--- Activity ---
Return the listing below unchanged, but without pictures.

--- Recorded information ---
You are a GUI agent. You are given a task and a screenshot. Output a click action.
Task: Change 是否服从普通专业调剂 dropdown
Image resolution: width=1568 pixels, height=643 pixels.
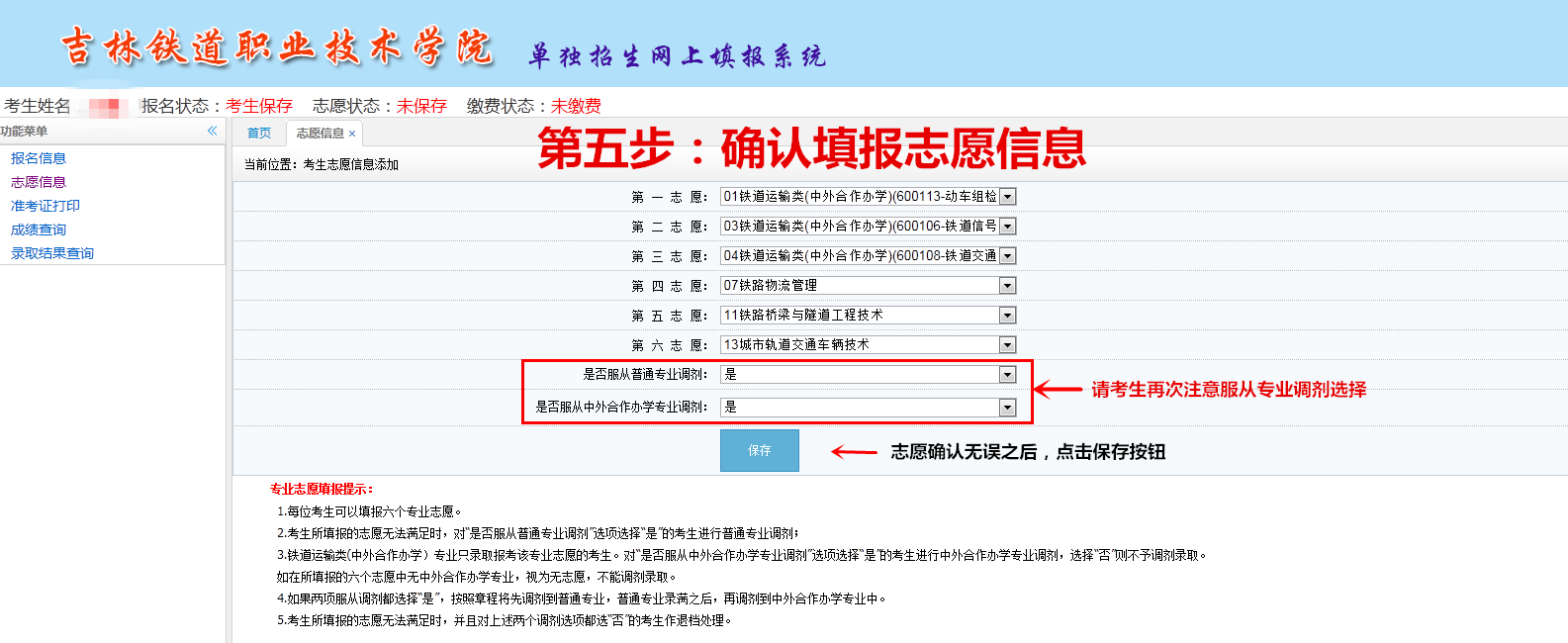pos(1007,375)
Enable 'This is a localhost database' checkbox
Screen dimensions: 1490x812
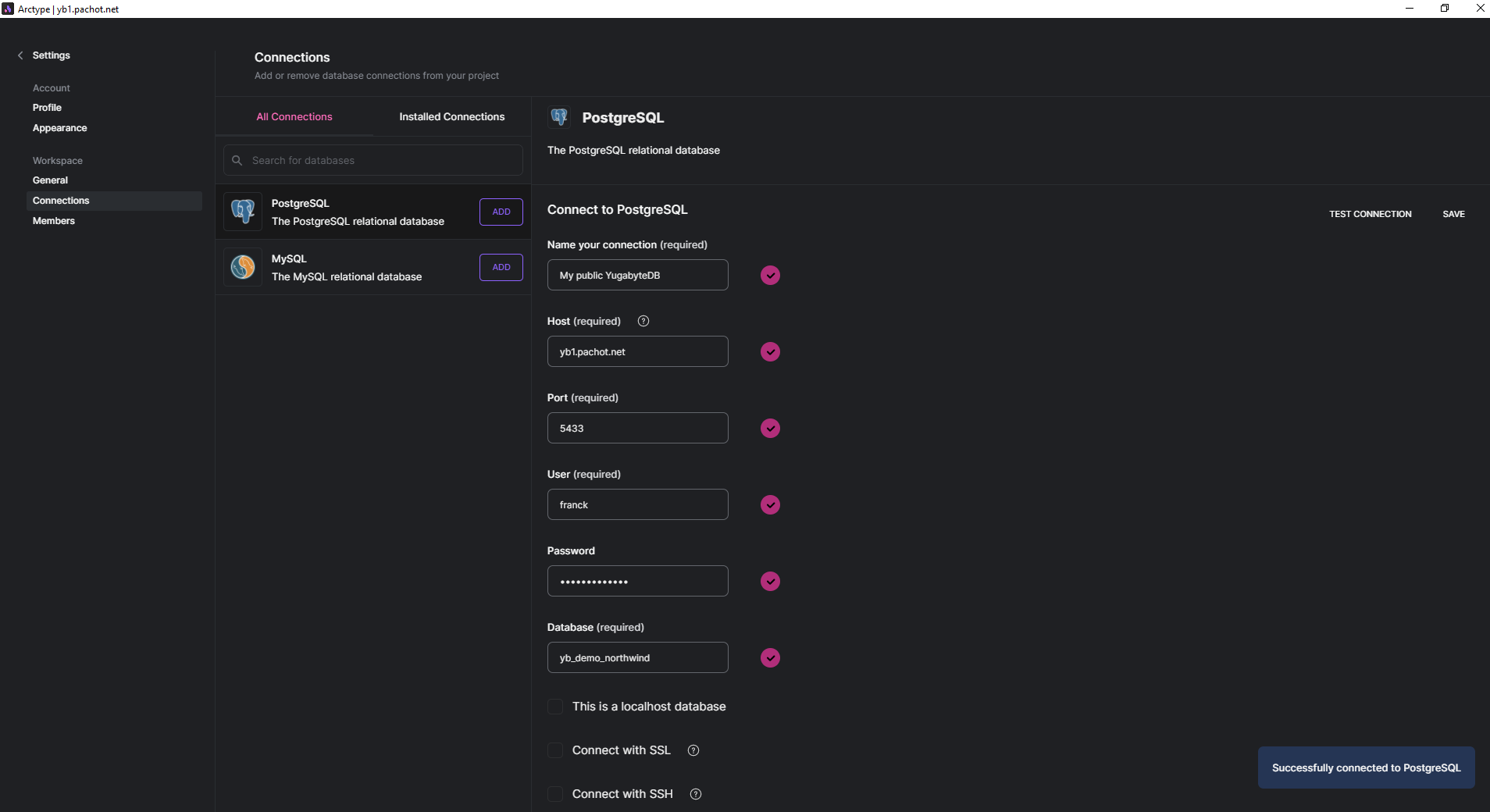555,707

--- Exercise answer ---
You are a GUI agent. You are given a task and a screenshot. Output a click action.
Task: Change 是否服从普通专业调剂 dropdown
Image resolution: width=1568 pixels, height=643 pixels.
pos(1007,375)
Enable 'This is a localhost database' checkbox
Screen dimensions: 1490x812
555,707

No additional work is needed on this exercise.